Das sanitas aos lavatórios, passando pelos urinóis, pelos bidés e pelas bases de chuveiro, o portefólio da Arch Valadares conta com 280 referências de peças de cerâmicas de sanitário. Até chegar ao produto final, os artigos passam por várias fases: design da peça, processo de modelação, moldes, olaria, vidragem, cozedura e controlo de qualidade.
As casas de banho passaram de ser um local de absoluta necessidade para ser um lugar de conforto (…) São hoje uma área onde a atenção é muito maior e passaram a ter um contexto decorativo.
O CEO da Arch Valadares, Henrique Barros, conta ao ECO/Local online, que o conceito de casa de banho mudou muito no último meio século. “Passou de ser um local de absoluta necessidade para ser um lugar de conforto, sendo que o migrar para dentro das habitações já foi uma grande evolução. As casas de banho são hoje uma área onde a atenção é muito maior e passaram a ter um contexto decorativo”, afirma com orgulho, Henrique Barros.

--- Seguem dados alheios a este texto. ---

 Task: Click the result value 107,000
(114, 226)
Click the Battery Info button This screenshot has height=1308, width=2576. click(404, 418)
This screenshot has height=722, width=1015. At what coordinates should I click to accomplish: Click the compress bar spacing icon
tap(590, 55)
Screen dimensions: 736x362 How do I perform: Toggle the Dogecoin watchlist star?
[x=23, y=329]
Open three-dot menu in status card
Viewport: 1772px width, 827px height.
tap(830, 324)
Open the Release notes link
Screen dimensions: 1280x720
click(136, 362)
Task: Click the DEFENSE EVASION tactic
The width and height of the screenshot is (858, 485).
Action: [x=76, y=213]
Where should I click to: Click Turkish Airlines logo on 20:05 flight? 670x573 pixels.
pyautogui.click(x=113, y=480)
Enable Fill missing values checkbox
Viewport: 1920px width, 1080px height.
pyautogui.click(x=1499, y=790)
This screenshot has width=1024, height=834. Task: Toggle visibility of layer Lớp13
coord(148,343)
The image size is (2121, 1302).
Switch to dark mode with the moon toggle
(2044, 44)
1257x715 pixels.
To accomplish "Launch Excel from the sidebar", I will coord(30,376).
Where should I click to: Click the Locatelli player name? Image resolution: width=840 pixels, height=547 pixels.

Adão Batista, responsável pela secção da modelagem, trabalha na Valadares desde 1990 e foi um dos colaboradores que voltou às origens depois da restruturação da empresa. Aos 54 anos, relata que “sempre acreditou no potencial da empresa” e no “valor do produto”. Trabalhar na Valadares é uma herança que já passa de geração em geração, tendo em conta que os pais e os tios de Adão Batista também foram colaboradores da centenária de Valadares.
“Esta é a minha casa”, acrescenta Carlos Sousa, 59 anos, que trabalha na empresa há 28 anos. À semelhança de Adão Batista, também o chefe de departamento da secção da vidragem diz que sempre acreditou no potencial da empresa. “Se não tivesse acreditado no projeto, não tinha voltado porque felizmente tinha trabalho. Hoje estamos a fazer ver que a fábrica tem muito caminho para andar e que o projeto Arch é um sucesso”, reforça.
Para otimizar o processo de vidragem, no ano passado, a empresa investiu na compra de um robot.O equipamento foi desenvolvido pela Sindura, uma empresa portuguesa, e custou menos de 200 mil euros. O robot consegue fazer, em simultâneo, a vidragem de quatro peças grandes ou oito peças pequenas. “Num dia de trabalho poupa dois operadores”, comenta o CEO da Arch Valadares.
A peça de sanitário só fica pronta quando sai do forno, que chega a atingir os 1.200º graus. Quando chega ao forno está na quinta e última fase do processo de fabrico, que é conhecido pelos operários como a cozedura. Depois de passarem pela cozedura, as peças são verificadas minuciosamente pelas mãos calejados e pelo olhar atento dos funcionários.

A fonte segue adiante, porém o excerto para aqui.